Image of EMI emission test environment for UPS systems.
Fig. 1. Conducted EMI emission test environment for UPS systems.
Uninterruptible power supply (UPS) systems provide power protection to critical loads. The use of silicon-carbide (SiC) metal-oxide semiconductor field-effect transistors (MOSFETs) in UPS systems allows for improvements in efficiency and power density, but generates more electromagnetic interference (EMI) noise because of the high dV/dt and di/dt.

The UPS systems must generate low disturbances so that they will not adversely affect the operation of other parts of the system. The UPS system under evaluation in this study is a static UPS with online configuration. A specific EMI test environment is established to measure the conducted EMI emission. A 1.8 m * 2.4 m copper plane is used as the ground plane. The UPS system under test is placed on the copper plane with 0.5 m distance to the closest boundary. The ac input power port and the ac output power port are on opposite sides of the copper plane, and are connected to the three-phase ac power supply and the three-phase resistive loads, respectively. A resistive load bank is placed on the copper plane to serve as the load during battery charging. Three line-impedance-stabilization-network (LISN) units are located at the ac input power port to measure the disturbance voltages of the main terminal.

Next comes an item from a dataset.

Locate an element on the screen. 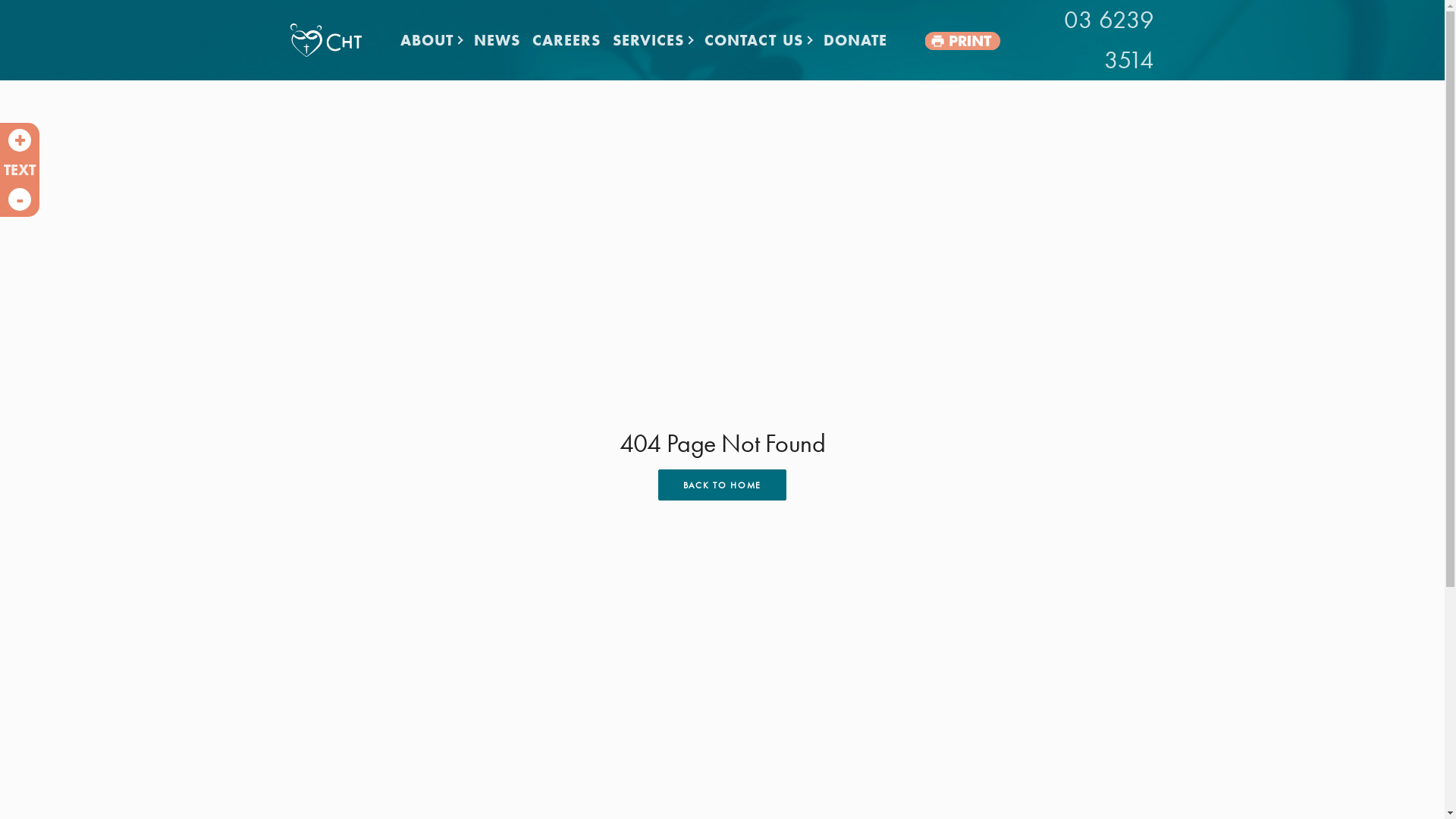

First, different EMI profiles under different operation modes are investigated. The disturbance voltage at the ac input port is measured while the UPS system is in normal operation, and then again during charging operation. The disturbance voltage during charging operation has a higher magnitude, of 1 MHz to 30 MHz. The main reason for this magnitude is that the dc-dc charging stage generates common mode (CM) voltage during operation and adds to the total EMI noise. The EMI profile is also affected by the control methods utilized, as will be shown in the final paper.

For a given UPS system, the filters should be designed based on the worst EMI emission in terms of operation modes, but the best EMI emission terms of control methods. A three-phase CM filter and a three-phase DM filter are designed. The attenuated disturbance voltage meet the limits required by the IEC 62040-2 standard, as shown in Fig. 2.

The charging mode introduces additional an disturbance from 1 MHz to 30 MHz compared to the normal operation. A reduced EMI pulse width modulation method for the rectifier and inverter stage and the synchronized dc-dc stage operation are able to reduce the disturbance. The designed EMI filters effectively attenuates the disturbance to meet the limits.

Chart of attenuated disturbance voltage of phase A.
Fig. 2. Attenuated disturbance voltage of phase A.